(Collected data)
^^^^^^^^
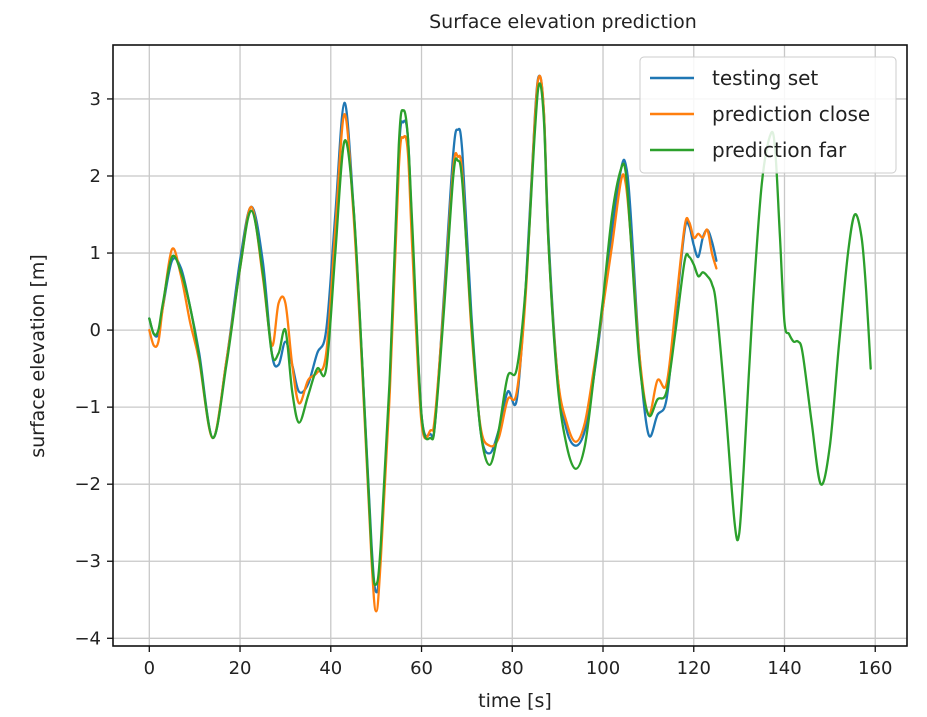 This screenshot has height=717, width=927. What do you see at coordinates (88, 638) in the screenshot?
I see `y-tick-label: −4` at bounding box center [88, 638].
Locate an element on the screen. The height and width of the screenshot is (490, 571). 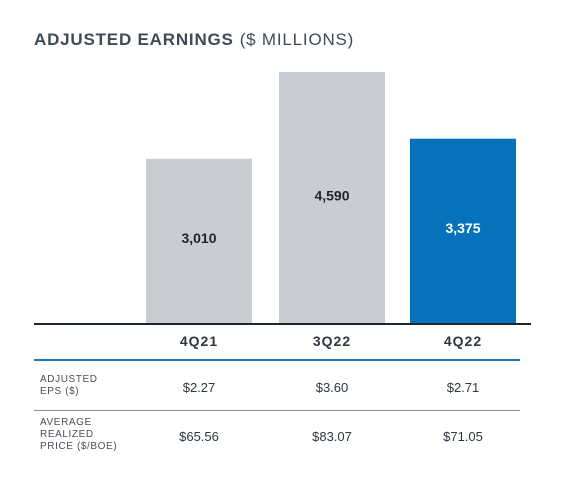
data-label: 3,010 is located at coordinates (198, 238).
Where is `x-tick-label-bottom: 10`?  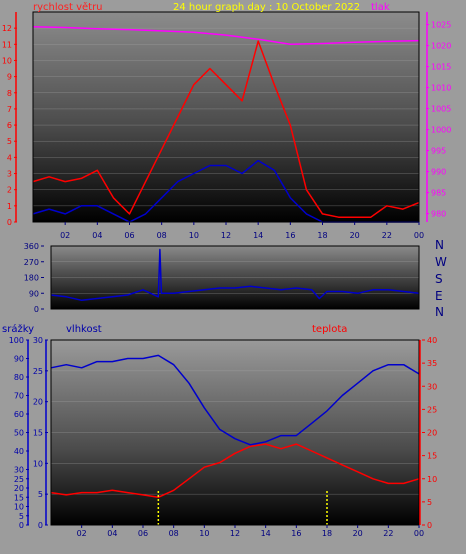
x-tick-label-bottom: 10 is located at coordinates (204, 534).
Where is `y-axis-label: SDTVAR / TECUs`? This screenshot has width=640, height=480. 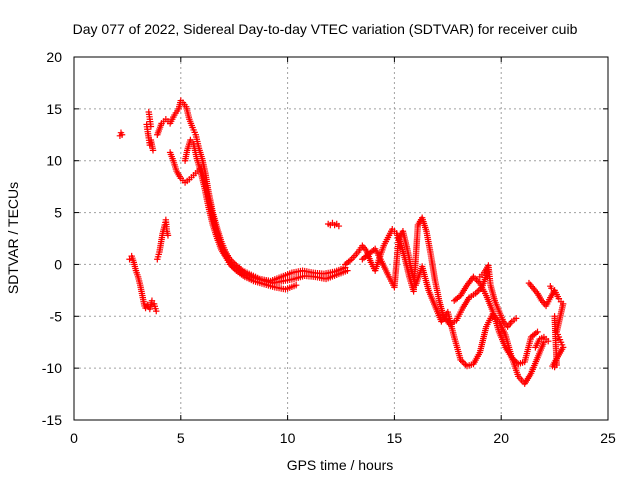 y-axis-label: SDTVAR / TECUs is located at coordinates (13, 238).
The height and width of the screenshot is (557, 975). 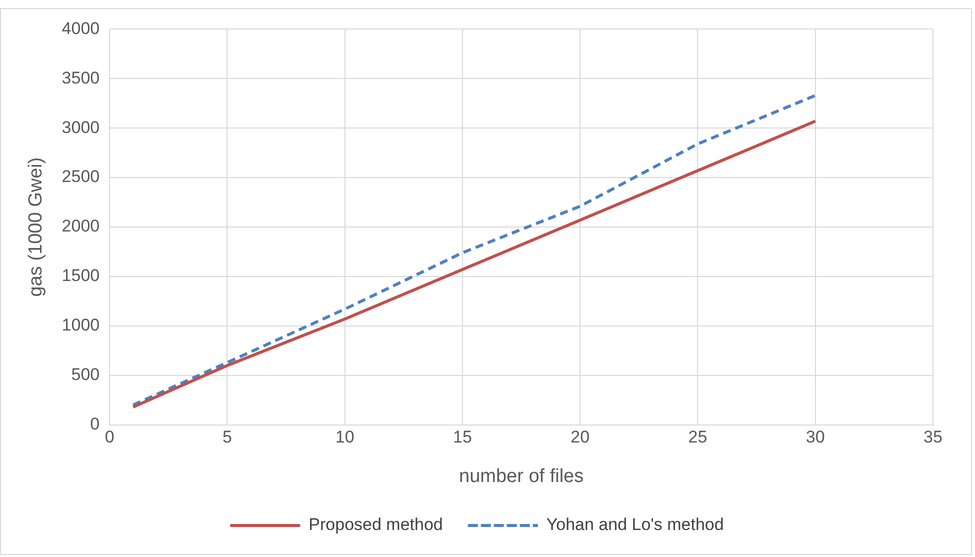 What do you see at coordinates (698, 438) in the screenshot?
I see `x-tick-label: 25` at bounding box center [698, 438].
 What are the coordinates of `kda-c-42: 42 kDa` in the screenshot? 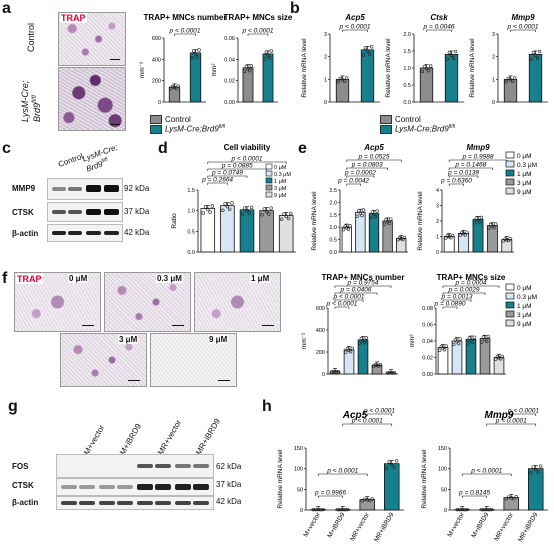 It's located at (137, 232).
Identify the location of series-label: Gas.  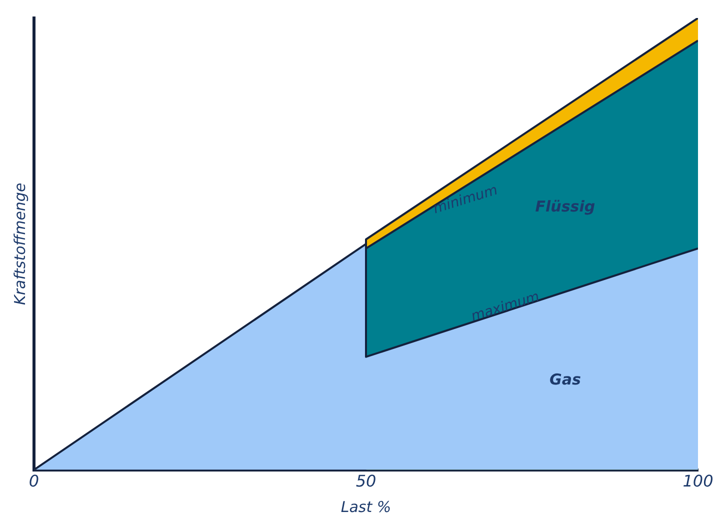
(566, 380).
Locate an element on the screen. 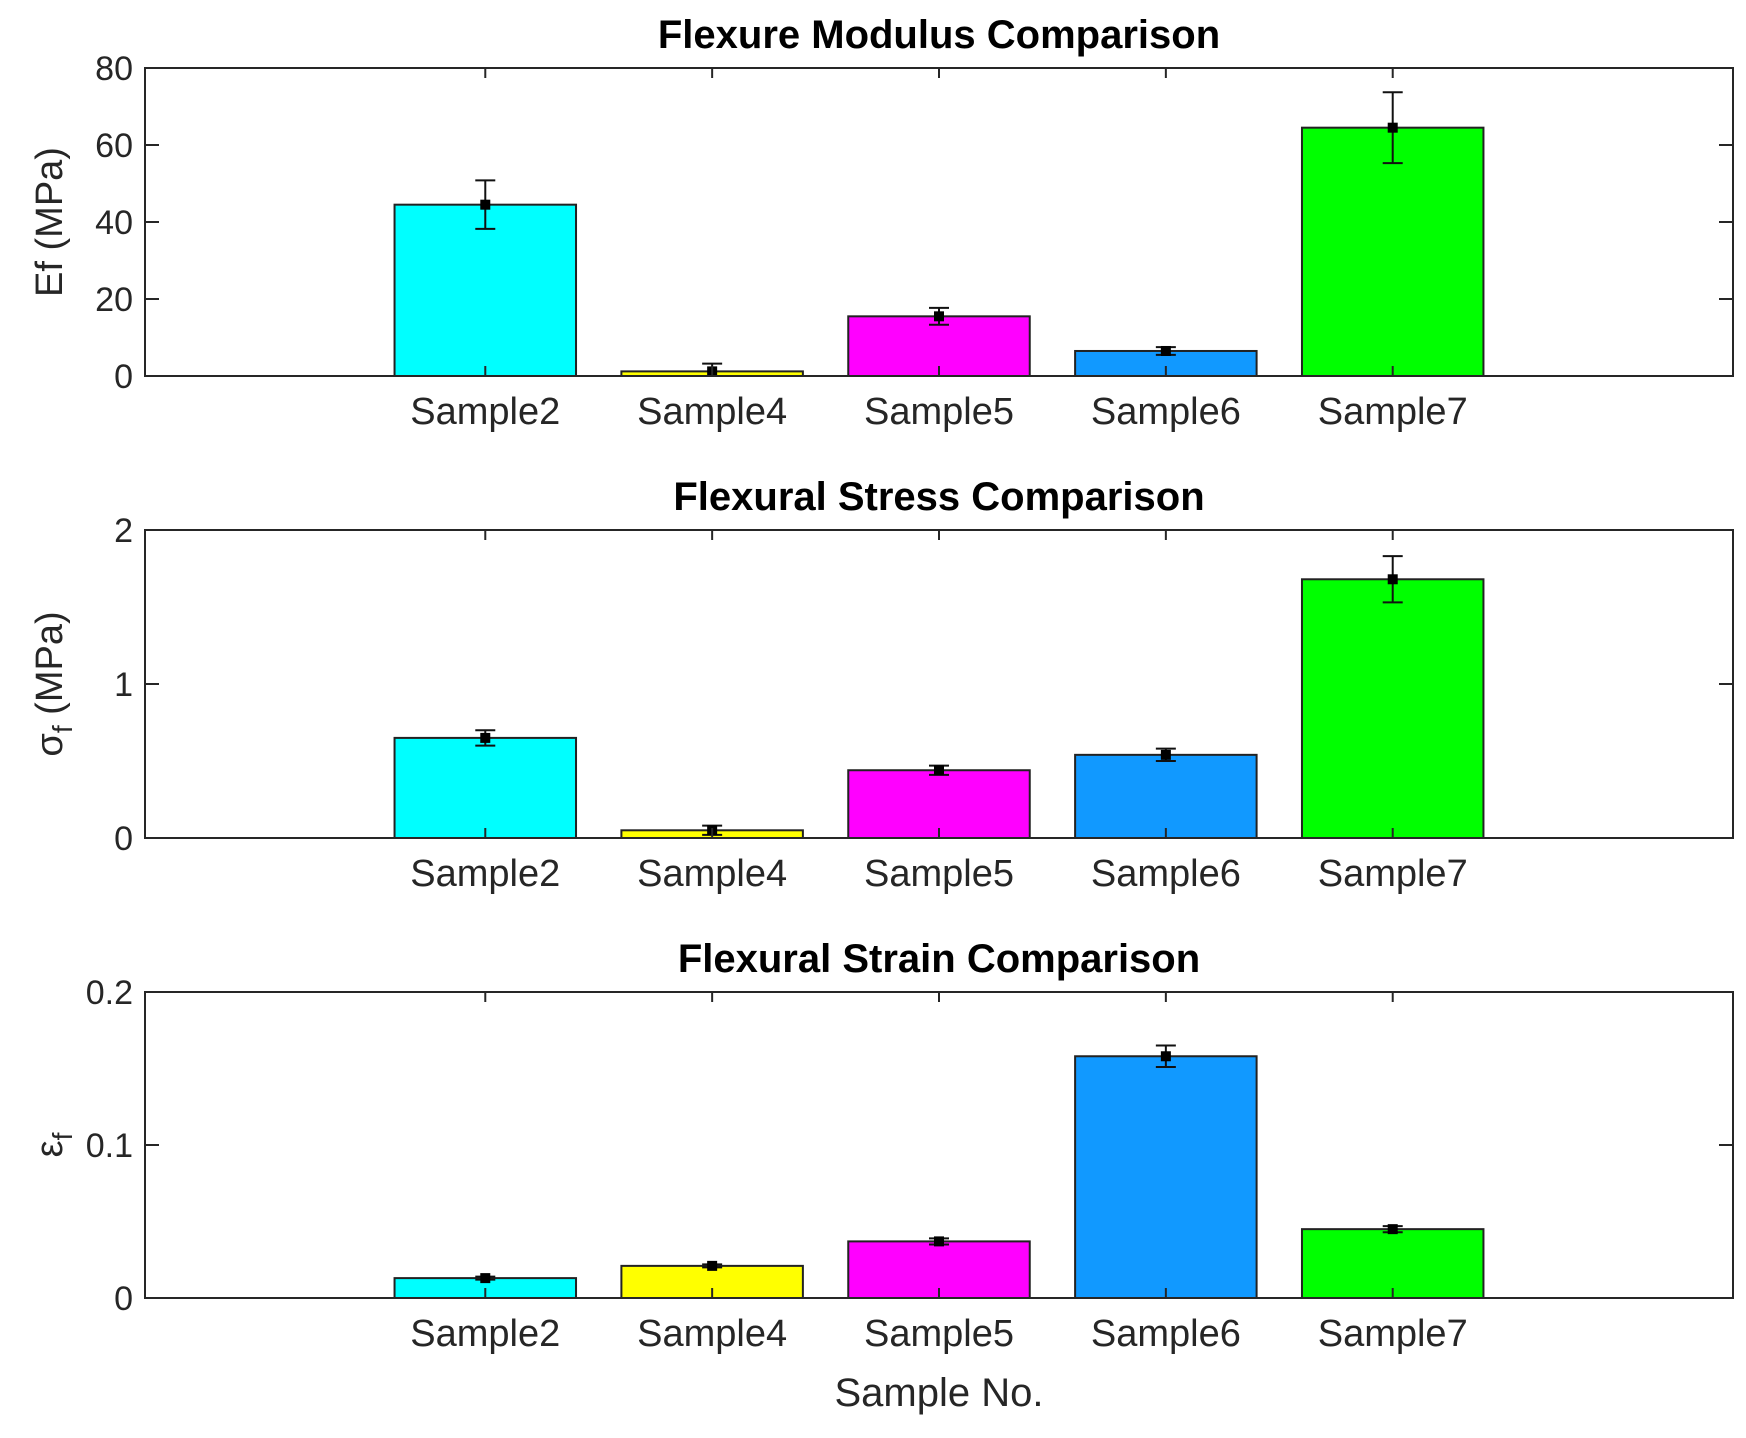 The height and width of the screenshot is (1438, 1746). y-axis-label-symbol: σ is located at coordinates (50, 744).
^^^^^^^^
◆ **Problem to solve**
Arrange the lines from the first one through the line containing "x-tick-label-bottom: 10 is" as a JSON list of strings, one string per line, skipping any blank lines. Leave the pictures out.

◆ **Output for this task**
[
  " This screenshot has height=717, width=927. What do you see at coordinates (88, 638) in the screenshot?",
  "I see `y-tick-label: −4` at bounding box center [88, 638].",
  "Locate an element on the screen. The height and width of the screenshot is (490, 571). ",
  "data-label: 3,010 is located at coordinates (198, 238).",
  "Where is `x-tick-label-bottom: 10`?  ",
  "x-tick-label-bottom: 10 is located at coordinates (204, 534)."
]